- TASK STATEMENT
Could you set down only the lines from the one including "The image size" to the end of the records below, inclusive and exact, leaving pictures out?

[AVAILABLE DATA — start]

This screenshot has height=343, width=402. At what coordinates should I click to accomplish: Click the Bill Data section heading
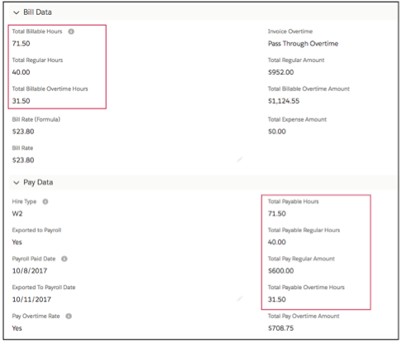37,12
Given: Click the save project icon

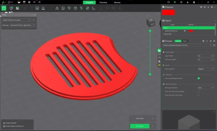Looking at the screenshot, I should [x=24, y=2].
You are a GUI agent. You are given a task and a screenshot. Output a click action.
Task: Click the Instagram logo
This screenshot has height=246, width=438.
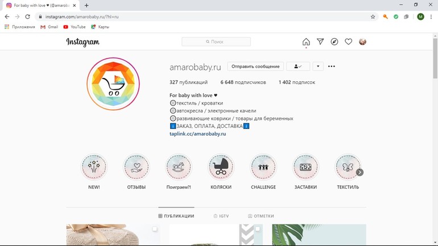(x=82, y=42)
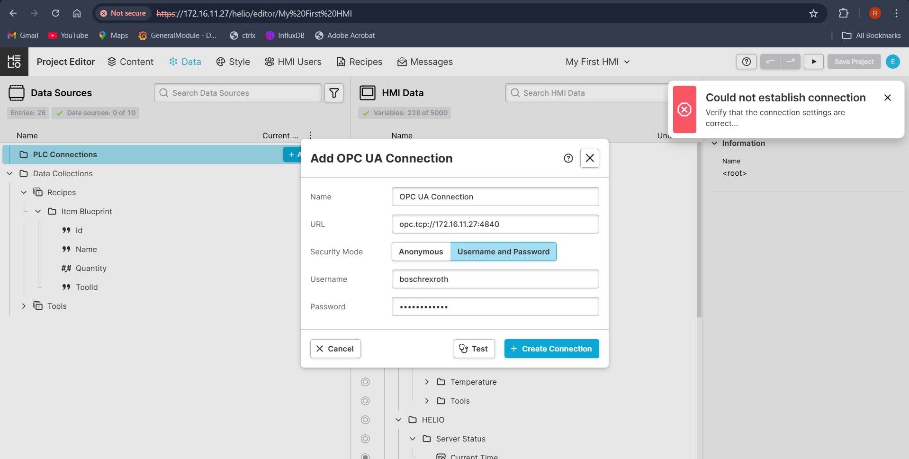Click the URL input field
The width and height of the screenshot is (909, 459).
tap(495, 224)
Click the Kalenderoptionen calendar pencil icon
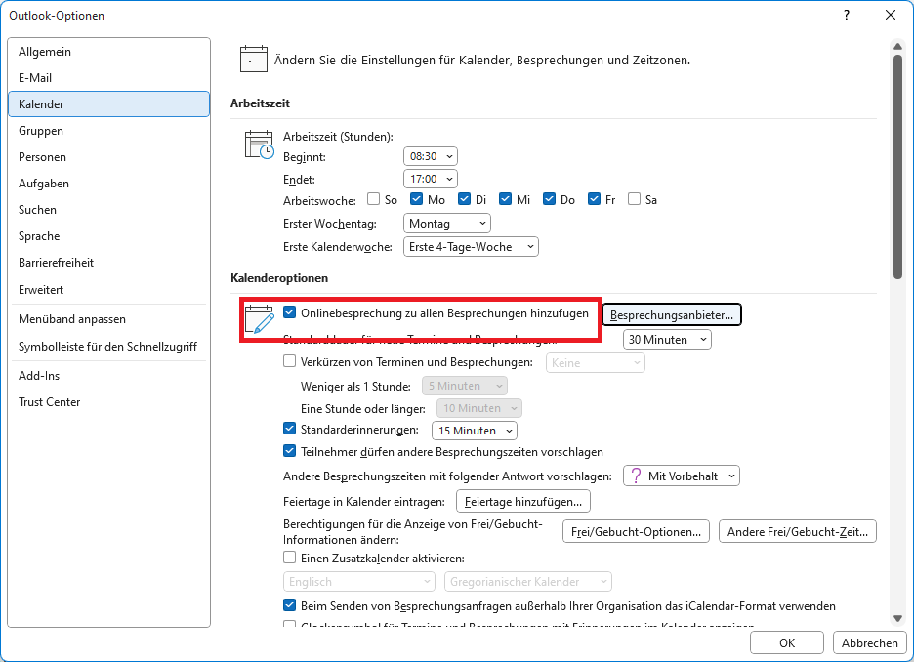 tap(259, 319)
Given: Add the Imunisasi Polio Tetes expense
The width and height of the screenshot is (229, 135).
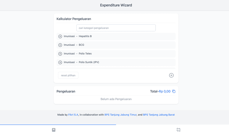Looking at the screenshot, I should pyautogui.click(x=60, y=54).
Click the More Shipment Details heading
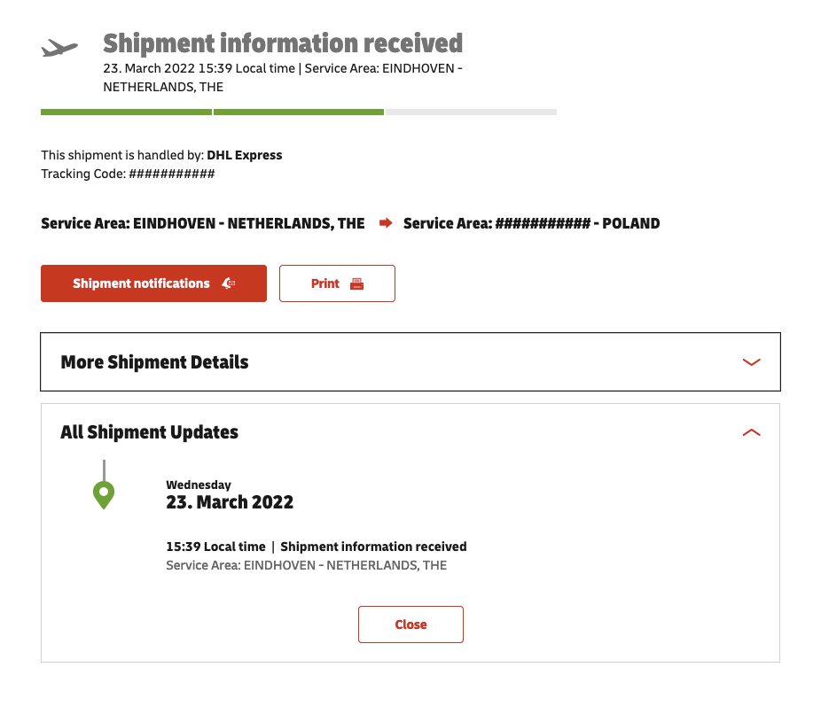The width and height of the screenshot is (821, 706). (x=154, y=361)
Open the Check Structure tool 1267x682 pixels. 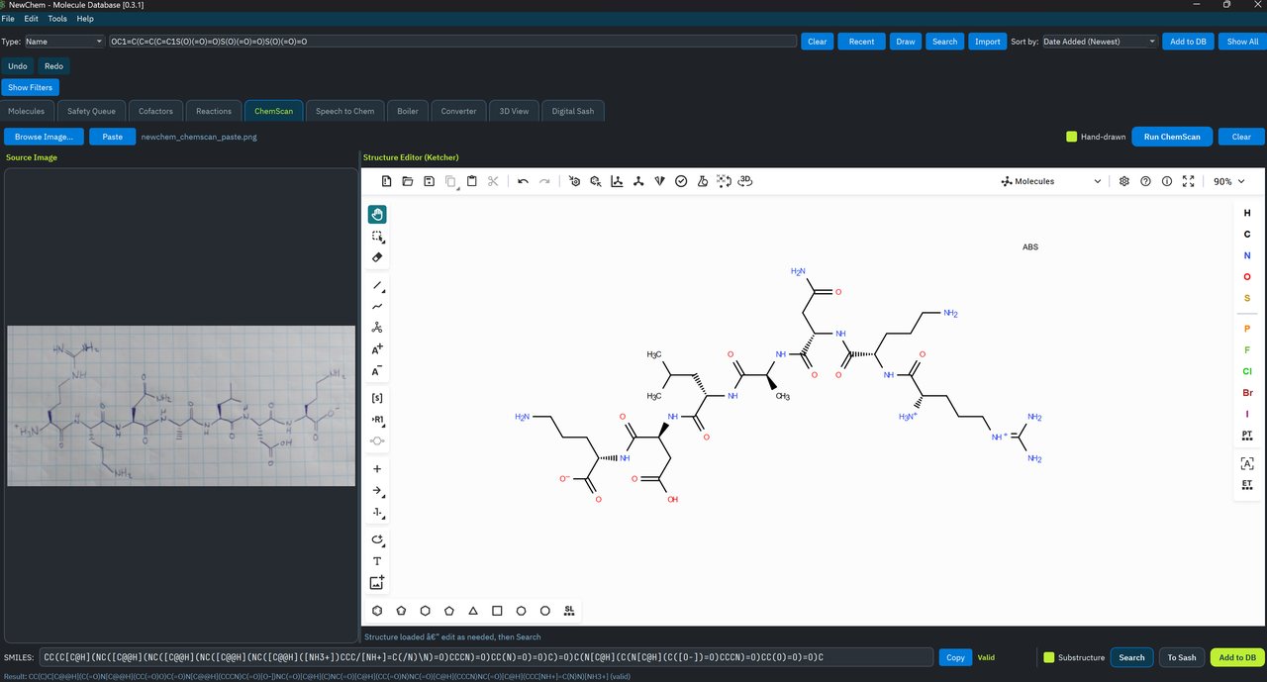(x=681, y=181)
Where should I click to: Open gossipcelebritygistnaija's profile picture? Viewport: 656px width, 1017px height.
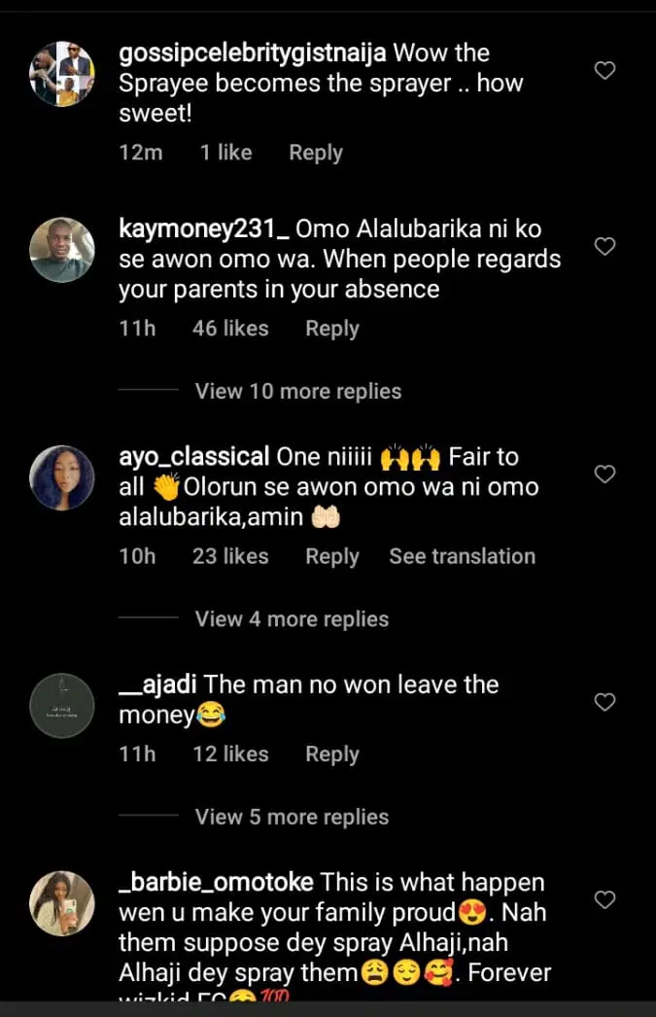tap(62, 74)
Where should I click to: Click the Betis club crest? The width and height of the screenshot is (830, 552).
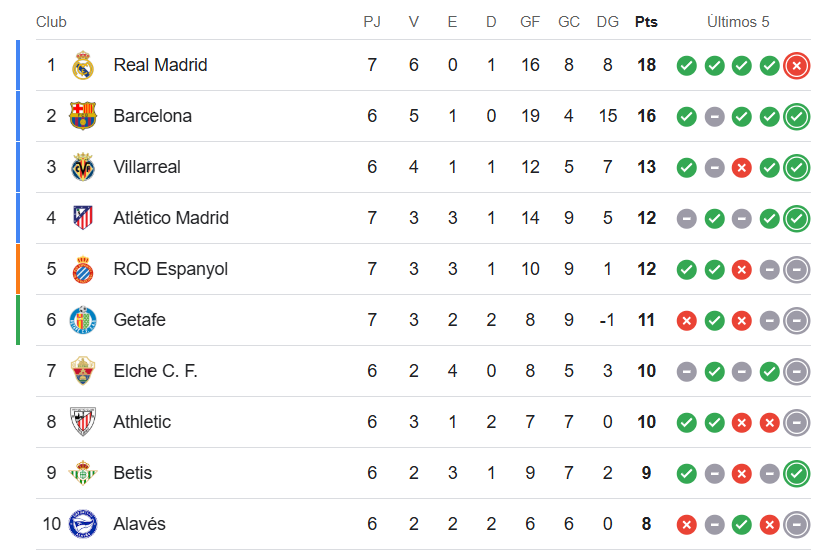(83, 473)
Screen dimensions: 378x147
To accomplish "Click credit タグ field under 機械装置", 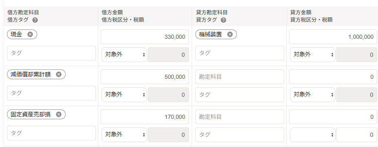I will point(240,53).
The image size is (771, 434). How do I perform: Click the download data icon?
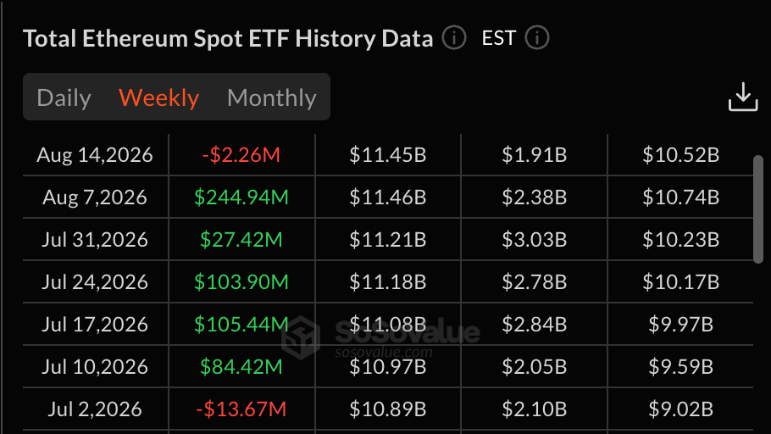pos(743,97)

[AVAILABLE DATA — finish]

- WRITTEN SOLUTION
The image size is (771, 434). How do I perform: Click the download data icon?
pos(743,97)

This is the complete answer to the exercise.